Given task —
Reproduce word for word everything from the start of the listing down to and including the line that contains "Action: coord(116,239)".

Raw data —
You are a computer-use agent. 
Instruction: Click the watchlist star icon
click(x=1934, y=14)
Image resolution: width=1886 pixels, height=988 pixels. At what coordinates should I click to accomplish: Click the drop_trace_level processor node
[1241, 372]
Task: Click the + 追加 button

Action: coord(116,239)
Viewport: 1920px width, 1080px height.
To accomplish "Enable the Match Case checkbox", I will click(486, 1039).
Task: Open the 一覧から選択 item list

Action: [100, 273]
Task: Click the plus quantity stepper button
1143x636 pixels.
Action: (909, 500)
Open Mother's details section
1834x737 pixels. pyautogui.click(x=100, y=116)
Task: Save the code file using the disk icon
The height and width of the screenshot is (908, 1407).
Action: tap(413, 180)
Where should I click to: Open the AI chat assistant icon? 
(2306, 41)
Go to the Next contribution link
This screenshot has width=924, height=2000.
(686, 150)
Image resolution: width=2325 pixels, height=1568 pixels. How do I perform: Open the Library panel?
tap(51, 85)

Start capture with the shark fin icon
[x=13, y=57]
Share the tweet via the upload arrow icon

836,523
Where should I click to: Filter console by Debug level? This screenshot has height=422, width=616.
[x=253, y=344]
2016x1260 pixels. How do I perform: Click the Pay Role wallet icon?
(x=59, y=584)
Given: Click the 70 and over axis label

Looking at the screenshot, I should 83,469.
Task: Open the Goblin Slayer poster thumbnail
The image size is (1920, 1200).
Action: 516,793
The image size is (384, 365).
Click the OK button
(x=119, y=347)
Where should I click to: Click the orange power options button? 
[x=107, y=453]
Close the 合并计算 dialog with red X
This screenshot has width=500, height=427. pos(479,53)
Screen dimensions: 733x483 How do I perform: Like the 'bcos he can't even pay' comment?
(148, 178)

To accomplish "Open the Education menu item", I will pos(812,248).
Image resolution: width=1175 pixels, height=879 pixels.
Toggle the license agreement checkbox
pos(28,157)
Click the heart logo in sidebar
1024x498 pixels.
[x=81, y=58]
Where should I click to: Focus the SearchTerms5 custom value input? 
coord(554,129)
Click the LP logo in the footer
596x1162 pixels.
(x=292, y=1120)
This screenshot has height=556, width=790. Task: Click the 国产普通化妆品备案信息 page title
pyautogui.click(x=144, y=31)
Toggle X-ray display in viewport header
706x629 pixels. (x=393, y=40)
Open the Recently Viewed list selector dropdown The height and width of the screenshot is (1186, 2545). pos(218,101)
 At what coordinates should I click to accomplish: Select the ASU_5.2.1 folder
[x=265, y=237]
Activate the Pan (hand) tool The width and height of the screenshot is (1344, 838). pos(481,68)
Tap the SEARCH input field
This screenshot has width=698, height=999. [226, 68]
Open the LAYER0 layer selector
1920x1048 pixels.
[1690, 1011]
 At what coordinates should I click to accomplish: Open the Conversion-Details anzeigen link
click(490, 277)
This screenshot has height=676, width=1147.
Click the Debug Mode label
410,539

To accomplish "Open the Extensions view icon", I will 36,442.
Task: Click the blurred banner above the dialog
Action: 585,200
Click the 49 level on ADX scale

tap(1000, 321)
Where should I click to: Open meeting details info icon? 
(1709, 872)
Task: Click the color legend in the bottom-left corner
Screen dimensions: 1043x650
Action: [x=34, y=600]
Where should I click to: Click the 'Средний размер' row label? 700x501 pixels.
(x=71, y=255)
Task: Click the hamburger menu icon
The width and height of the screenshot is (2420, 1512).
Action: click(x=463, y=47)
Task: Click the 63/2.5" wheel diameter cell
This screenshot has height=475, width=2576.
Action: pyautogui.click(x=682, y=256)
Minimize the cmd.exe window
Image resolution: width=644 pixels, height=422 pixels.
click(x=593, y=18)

Final result —
You are a computer-use agent. 
Instruction: Click the watchlist star icon
click(x=1934, y=14)
Image resolution: width=1886 pixels, height=988 pixels. At what coordinates should I click to accomplish: Click the drop_trace_level processor node
[1241, 372]
Task: Click the + 追加 button

Action: coord(116,239)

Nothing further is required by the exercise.